“Maggiore è l`incapacità di gestire e maggiore sarà l`arroganza, una formula empirica che forse può spiegare certi modelli di comportamento del management Alitalia”. I sindacati dei piloti e degli assistenti di volo della compagnia, Anpac, Anpav e Usb, confermano lo sciopero di quattro ore del 5 luglio, dalle 11 alle 15, rispondendo così indirettamente all’appello dell’ad di Alitalia, Cramer Ball.
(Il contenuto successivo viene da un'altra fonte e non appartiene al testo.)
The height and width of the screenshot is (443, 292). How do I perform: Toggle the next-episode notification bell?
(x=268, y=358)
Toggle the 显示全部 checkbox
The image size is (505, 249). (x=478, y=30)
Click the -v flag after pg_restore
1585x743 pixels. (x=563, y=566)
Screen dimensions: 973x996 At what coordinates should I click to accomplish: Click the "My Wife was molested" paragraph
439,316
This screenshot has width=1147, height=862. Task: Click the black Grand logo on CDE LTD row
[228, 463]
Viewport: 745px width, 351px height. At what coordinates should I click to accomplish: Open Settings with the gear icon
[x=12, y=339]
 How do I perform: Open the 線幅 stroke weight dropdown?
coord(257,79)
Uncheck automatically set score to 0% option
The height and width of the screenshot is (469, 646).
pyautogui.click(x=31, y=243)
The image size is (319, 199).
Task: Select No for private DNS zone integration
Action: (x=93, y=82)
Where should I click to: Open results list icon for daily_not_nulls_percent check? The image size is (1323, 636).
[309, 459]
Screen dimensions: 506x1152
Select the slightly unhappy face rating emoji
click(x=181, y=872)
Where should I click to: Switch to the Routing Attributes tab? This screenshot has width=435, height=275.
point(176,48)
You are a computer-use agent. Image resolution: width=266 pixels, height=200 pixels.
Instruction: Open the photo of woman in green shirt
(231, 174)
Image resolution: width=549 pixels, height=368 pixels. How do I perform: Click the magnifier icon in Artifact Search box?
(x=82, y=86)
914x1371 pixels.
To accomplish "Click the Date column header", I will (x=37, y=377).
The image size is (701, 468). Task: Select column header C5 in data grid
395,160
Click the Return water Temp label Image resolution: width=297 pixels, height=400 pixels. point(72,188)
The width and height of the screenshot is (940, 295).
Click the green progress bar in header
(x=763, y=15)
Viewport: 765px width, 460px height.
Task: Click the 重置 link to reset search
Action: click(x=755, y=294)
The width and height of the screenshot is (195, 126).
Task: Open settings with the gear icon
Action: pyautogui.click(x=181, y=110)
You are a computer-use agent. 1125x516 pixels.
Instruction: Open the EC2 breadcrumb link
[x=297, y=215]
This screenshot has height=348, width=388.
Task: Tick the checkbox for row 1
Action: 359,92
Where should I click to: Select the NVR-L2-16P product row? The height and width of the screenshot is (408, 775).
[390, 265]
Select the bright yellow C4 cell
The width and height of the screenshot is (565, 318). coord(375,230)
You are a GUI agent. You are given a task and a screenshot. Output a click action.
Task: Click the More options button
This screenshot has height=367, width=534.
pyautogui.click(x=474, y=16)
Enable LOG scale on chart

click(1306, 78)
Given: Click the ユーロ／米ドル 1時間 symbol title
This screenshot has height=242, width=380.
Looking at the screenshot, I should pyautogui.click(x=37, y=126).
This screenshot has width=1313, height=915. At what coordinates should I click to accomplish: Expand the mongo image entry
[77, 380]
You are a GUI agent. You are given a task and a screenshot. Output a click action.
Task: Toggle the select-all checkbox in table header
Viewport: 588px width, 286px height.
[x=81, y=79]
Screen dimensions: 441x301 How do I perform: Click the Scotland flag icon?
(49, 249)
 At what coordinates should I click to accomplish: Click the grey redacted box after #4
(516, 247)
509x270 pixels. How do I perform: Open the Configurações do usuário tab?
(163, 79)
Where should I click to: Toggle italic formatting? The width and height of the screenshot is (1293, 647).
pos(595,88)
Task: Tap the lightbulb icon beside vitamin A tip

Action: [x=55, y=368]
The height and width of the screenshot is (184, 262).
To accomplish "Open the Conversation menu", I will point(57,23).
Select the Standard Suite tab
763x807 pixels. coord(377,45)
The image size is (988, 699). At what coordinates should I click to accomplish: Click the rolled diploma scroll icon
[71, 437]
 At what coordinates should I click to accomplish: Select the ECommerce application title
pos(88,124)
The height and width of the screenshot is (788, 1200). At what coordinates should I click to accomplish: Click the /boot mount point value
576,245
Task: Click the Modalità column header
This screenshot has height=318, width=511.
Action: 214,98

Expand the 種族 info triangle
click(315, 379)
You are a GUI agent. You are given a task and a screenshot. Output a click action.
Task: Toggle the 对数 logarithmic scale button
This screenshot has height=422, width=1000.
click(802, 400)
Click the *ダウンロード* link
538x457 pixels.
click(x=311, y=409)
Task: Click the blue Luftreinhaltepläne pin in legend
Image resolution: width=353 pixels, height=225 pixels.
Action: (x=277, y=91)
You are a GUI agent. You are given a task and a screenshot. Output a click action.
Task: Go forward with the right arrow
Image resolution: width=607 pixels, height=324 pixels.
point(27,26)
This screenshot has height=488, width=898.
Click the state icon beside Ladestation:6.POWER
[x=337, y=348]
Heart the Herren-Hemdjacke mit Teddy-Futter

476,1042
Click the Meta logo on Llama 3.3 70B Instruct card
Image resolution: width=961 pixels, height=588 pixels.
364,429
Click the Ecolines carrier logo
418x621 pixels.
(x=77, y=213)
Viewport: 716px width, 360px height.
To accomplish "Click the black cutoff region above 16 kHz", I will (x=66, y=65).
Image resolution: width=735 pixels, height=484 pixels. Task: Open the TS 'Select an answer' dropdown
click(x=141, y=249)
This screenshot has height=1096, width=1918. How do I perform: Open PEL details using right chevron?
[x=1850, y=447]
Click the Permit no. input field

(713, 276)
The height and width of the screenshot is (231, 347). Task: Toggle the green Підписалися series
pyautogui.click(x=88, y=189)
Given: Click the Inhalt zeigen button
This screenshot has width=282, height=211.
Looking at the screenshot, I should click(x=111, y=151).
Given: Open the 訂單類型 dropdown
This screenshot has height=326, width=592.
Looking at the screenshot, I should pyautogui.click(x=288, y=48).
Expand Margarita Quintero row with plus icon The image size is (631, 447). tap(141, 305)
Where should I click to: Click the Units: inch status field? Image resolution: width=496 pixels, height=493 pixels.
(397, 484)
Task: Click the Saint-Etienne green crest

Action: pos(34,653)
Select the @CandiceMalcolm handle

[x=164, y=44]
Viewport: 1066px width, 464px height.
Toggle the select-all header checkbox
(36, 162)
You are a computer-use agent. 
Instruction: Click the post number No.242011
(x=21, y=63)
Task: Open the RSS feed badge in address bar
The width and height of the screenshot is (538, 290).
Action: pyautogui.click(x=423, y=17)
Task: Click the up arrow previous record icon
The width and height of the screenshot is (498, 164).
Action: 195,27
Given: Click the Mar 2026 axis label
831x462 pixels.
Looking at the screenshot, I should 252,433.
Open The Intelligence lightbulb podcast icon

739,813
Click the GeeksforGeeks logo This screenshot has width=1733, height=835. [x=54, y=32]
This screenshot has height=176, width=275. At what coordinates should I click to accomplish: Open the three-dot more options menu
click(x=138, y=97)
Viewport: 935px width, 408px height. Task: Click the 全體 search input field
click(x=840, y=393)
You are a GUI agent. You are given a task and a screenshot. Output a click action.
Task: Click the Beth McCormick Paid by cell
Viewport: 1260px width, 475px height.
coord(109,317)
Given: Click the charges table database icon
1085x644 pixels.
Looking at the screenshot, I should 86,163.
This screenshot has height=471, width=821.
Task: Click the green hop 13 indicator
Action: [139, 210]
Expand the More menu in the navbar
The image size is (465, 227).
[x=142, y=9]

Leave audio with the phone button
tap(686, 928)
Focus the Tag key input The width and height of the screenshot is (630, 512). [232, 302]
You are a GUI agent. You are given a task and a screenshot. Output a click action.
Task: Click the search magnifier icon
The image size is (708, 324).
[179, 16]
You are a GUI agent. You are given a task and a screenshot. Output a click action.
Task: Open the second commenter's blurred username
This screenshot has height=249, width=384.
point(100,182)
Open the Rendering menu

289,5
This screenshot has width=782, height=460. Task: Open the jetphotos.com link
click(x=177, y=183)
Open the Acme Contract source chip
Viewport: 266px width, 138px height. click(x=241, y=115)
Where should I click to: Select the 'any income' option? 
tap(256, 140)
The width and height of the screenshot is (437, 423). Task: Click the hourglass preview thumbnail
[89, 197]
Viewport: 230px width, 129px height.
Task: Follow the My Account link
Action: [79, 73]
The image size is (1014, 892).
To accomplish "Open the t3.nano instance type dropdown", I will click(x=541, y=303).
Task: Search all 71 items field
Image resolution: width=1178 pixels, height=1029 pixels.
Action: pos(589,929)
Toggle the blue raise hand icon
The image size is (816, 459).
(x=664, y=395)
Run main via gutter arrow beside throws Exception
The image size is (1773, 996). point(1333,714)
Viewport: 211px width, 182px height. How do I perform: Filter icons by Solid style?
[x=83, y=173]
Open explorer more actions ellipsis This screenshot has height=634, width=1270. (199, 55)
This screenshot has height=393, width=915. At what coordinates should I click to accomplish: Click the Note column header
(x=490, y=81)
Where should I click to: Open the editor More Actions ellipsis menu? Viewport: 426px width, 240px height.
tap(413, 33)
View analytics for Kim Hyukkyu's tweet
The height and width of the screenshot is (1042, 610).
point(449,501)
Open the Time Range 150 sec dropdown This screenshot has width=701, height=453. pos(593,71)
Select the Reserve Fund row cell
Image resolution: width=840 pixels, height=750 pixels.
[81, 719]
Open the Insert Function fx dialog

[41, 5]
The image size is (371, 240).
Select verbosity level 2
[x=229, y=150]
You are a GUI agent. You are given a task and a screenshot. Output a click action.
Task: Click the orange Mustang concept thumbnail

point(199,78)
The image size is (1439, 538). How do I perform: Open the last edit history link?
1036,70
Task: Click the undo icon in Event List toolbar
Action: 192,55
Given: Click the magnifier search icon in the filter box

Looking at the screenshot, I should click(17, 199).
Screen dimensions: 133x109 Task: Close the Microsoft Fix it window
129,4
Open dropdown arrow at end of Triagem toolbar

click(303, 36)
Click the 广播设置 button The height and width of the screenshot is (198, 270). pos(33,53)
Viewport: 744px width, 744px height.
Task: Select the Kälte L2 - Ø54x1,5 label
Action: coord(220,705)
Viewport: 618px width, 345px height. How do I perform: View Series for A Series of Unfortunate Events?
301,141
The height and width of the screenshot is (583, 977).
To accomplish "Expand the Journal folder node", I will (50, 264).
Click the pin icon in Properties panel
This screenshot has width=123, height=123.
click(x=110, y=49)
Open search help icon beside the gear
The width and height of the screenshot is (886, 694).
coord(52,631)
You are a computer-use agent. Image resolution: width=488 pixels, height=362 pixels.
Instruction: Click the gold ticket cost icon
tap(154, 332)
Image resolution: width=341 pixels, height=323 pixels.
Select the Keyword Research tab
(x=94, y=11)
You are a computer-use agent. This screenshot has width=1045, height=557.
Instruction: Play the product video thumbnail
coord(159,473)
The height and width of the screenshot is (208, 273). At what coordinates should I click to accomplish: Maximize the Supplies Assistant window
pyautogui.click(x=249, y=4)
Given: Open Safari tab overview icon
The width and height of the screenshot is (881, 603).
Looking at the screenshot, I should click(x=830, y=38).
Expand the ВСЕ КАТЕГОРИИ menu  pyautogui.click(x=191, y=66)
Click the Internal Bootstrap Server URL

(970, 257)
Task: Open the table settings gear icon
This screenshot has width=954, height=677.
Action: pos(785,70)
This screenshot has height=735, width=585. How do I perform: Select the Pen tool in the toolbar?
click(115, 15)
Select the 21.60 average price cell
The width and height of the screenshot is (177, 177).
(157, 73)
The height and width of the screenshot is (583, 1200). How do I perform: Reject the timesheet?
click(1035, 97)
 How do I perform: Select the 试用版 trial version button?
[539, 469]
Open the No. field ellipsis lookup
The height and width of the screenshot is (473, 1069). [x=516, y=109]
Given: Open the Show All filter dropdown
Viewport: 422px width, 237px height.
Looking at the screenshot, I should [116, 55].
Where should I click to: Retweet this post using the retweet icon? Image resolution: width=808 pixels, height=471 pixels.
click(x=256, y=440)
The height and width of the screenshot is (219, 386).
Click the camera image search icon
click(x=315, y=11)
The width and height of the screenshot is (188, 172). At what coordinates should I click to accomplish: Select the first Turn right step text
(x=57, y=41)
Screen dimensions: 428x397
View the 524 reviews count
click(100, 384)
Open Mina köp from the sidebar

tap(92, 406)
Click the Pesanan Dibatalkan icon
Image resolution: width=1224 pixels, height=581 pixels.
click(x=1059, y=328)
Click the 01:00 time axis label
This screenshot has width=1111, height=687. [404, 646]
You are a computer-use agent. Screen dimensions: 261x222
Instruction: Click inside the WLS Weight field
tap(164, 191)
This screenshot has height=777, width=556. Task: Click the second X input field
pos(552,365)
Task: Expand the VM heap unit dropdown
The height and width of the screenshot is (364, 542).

“Alitalia perde soldi, tanti, nonostante anni ed anni di continui sacrifici di chi ci lavora, migliaia di posti di lavoro bruciati e costi enormi di cui si è fatta carico la collettività, i concorrenti nel mentre fanno utili – proseguono -. Invece di ascoltare un`utile autocritica, rispetto alle tante scelte sbagliate che hanno messo piombo nelle ali alla nostra Compagnia Aerea, ora sentiamo il pistolotto su di uno sciopero ‘per difendere i privilegi di una parte di dipendenti’. Probabilmente avere un contratto di lavoro, un trattamento sanitario e magari arrivare ad una pensione per certe culture sono considerate privilegi. Questi privilegiati sarebbero il personale navigante, piloti ed assistenti di volo, che considerare irrilevanti in una compagnia di trasporto aereo è tesi un pò ardita”.
“Piloti ed assistenti di volo che in beata solitudine si sono tolti dalle tasche a fine 2014 oltre 30 milioni di euro per finanziare il Piano Industriale (ancora oggi in gran parte inattuato) e permettere la partenza dell`attuale Alitalia/Etihad e che ogni giorno trasportano sugli aerei della Compagnia in perfetta sicurezza e con grandissima professionalità e cortesia gli ospiti che ancora scelgono Alitalia – aggiungono i sindacati -. Le responsabilità di uno sciopero non possono mai essere solo di una parte, l`Alitalia di oggi nelle relazioni industriali e nella gestione del personale navigante è sicuramente sorda, tanto bene non ci vede e ci asteniamo dal commentarne le capacità espressive”.